POLIZIA LOCALE ALL’AVANGUARDIA CON GLI "OPERATORI PONTE"

Come far fronte in modo efficace allo stress che si sviluppa a seguito di eventi critici? Come gestire l’impatto con fatti drammatici o emotivamente coinvolgenti che possono essere vissuti direttamente o indirettamente durante il turno di lavoro? Il seminario organizzato venerdì scorso dalla Polizia Locale di Milano dal titolo “Supporto psicologico nelle forze di Polizia e del Soccorso” è stata l’occasione per fare il punto sulle diverse strategie messe in pratica dagli operatori delle forze dell’ordine in situazioni di forte stress da lavoro.

L’esperienza della Polizia Locale di Milano è stata messa a confronto con quelle degli altri Corpi che hanno partecipato al convegno, tra i quali l’Arma dei Carabinieri, la Guardia di Finanza, la Polizia di Stato, il Corpo dei Vigili del Fuoco, la Polizia Municipale di Torino e di Firenze.

La Polizia Locale di Milano dalla primavera del 2014 ha attivato un progetto denominato “Operatori Ponte”. Ne fanno parte 34 tra agenti e ufficiali con una preparazione psicosociale di base, addestrati a riconoscere in loro stessi e nei colleghi i segni dello stress. Il loro compito è quello di saper cogliere e supportare i segnali del disagio costituendo una rete di sostegno all’interno della struttura lavorativa che può orientare eventualmente i soggetti interessati verso un supporto psicologico specialistico. Scopo del convegno è proprio quello di voler raccontare le difficoltà, le sofferenze, i disagi di chi indossa una divisa e gli strumenti per poterli affrontare e superare. 
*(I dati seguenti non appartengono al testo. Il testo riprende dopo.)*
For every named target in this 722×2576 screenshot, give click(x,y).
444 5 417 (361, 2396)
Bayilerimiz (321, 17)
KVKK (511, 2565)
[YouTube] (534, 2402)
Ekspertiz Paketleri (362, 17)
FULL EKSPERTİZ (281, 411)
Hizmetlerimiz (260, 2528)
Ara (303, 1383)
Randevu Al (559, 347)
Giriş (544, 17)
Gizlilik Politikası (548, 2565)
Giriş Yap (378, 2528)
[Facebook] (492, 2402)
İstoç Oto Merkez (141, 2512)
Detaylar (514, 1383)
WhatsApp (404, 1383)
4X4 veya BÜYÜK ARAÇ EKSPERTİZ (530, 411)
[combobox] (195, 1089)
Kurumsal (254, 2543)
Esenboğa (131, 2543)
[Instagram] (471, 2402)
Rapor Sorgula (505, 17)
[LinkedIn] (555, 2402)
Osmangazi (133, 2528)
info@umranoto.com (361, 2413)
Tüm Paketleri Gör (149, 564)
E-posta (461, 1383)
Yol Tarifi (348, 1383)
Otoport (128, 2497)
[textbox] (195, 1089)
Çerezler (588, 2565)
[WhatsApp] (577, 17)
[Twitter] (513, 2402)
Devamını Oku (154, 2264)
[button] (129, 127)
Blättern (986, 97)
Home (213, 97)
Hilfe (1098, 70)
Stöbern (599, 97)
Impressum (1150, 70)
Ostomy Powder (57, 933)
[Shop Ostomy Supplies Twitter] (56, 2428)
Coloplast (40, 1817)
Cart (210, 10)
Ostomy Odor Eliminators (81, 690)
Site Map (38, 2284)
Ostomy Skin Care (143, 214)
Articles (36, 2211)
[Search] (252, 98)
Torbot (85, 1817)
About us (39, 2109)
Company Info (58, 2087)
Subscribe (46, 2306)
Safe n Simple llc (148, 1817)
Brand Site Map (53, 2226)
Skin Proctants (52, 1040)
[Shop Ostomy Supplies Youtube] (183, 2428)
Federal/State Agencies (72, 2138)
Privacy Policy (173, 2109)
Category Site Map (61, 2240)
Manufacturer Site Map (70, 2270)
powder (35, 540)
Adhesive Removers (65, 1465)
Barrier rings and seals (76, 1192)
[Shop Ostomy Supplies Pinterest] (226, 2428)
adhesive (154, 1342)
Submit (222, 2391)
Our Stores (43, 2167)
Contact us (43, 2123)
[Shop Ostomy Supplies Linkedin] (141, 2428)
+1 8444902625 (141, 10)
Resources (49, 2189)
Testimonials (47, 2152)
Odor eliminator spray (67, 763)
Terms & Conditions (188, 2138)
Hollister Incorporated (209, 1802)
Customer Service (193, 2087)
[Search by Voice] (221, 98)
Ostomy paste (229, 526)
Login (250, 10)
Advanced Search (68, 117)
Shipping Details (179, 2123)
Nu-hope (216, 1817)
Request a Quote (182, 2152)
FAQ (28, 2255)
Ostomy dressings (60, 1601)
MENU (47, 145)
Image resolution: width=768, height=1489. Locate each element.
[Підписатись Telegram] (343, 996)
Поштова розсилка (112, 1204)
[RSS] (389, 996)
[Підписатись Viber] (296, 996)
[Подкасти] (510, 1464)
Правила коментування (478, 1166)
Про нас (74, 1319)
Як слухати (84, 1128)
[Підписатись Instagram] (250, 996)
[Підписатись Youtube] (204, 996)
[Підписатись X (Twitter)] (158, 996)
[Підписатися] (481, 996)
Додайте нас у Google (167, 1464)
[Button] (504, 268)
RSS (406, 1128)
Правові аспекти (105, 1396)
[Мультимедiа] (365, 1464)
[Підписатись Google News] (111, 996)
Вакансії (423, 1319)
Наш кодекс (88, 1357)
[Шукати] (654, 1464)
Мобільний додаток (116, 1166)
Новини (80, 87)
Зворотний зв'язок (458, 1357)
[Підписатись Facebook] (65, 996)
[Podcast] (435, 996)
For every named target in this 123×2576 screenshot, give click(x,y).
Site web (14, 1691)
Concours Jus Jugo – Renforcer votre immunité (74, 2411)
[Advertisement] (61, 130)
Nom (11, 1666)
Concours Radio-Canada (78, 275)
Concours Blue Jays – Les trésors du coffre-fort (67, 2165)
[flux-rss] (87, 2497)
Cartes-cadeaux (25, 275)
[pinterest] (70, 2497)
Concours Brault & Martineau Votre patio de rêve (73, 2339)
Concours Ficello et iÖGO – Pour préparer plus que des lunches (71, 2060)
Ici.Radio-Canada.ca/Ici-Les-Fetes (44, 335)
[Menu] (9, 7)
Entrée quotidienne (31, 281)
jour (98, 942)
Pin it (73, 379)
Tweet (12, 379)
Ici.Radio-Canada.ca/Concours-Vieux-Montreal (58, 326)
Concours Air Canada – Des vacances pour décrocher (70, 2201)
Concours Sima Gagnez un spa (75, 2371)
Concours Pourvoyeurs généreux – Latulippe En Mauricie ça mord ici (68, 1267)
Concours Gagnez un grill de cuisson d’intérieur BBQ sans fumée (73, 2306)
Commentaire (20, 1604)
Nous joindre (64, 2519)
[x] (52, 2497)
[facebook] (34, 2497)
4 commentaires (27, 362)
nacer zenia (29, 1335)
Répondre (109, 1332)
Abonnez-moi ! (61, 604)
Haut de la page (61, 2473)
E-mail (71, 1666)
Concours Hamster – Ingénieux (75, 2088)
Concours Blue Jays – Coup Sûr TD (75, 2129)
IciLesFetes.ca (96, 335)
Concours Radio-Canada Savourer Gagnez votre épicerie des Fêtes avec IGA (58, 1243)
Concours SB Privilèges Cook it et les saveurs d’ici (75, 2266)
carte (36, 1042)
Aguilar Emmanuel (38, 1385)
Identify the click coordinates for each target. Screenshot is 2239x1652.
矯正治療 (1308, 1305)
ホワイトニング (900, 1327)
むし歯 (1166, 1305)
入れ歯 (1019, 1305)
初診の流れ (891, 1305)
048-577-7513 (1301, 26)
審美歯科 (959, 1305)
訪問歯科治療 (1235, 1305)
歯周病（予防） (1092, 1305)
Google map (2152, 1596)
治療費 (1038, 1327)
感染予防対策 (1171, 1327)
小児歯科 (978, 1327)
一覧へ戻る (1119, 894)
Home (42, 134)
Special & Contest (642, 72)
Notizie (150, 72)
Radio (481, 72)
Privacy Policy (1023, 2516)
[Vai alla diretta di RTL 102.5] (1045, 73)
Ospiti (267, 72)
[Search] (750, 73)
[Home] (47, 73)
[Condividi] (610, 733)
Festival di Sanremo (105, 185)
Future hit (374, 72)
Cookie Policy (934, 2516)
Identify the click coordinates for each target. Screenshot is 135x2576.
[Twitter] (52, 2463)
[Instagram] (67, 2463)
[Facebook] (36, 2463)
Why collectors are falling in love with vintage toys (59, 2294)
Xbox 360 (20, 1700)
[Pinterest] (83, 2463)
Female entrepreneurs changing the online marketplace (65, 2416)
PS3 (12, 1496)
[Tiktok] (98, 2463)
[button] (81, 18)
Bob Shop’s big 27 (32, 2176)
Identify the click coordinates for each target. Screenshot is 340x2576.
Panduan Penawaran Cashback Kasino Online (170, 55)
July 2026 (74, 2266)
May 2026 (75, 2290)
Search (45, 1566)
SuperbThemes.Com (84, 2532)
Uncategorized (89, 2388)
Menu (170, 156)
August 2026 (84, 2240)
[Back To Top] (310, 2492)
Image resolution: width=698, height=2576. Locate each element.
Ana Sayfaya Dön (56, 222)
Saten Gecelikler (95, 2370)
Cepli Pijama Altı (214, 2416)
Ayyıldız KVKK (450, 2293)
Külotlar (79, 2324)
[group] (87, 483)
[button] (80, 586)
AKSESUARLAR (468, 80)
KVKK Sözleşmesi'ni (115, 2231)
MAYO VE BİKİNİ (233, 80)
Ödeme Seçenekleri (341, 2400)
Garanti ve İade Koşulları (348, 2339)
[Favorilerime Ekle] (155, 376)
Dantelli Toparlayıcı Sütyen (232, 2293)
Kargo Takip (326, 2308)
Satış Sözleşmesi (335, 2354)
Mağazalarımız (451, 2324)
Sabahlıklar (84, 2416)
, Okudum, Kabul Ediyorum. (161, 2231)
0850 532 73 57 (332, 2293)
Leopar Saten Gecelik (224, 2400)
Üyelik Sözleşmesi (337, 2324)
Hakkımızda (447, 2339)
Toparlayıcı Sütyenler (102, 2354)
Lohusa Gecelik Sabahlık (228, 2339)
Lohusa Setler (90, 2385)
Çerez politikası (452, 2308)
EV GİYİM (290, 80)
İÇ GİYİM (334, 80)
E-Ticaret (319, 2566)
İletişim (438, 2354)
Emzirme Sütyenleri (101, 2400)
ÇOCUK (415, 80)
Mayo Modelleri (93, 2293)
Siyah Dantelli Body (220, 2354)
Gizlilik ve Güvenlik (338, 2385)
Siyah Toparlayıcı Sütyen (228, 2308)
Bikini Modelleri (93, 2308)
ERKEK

Nell’ambito della Polizia Locale di Milano, - ha detto nel suo intervento il comandante Marco Ciacci, - il camminino è stato intrapreso all’indomani di alcuni eventi nefasti, tra i quali la morte dell’agente Niccolò Savarino. Questi episodi hanno indotto alcuni colleghi a dare una risposta concreta alla necessità, che da tempo si avvertiva, di far fronte in modo efficace allo stress che potrebbe nascere da avvenimenti di particolare gravità. Per questo motivo è stata costruita una rete d’intervento composta da operatori della Polizia Locale formati per monitorare l’incidenza e le conseguenze emotivamente negative cagionate da eventi di servizio. Ancora troppo spesso c’è timore a rivolgersi ad uno psicologo, pensando che sia un segno di debolezza, al contrario può essere un’utile valvola di sfogo per chi giustamente deve mantenere freddezza e calma anche in momenti drammatici”.

Gli agenti della Polizia Locale, - ha aggiunto l’assessore alla Sicurezza Carmela Rozza, - come quelli di altre Forze dell’ordine, hanno spesso a che fare con situazioni delicate e dolorose: immaginiamo solo le volte che sono chiamati a confrontarsi con la morte nel corso dello svolgimento delle loro normali mansioni. Gli agenti, pur avendo fatto corsi che li preparano ad affrontare queste situazioni, non sono immuni alle sofferenze. Per questo se queste sofferenze dovessero incidere più di quanto sia il normale, nel loro impegno lavorativo, non solo è giusto ma è essenziale che abbiano il giusto supporto affinché possano continuare ad agire in serenità”.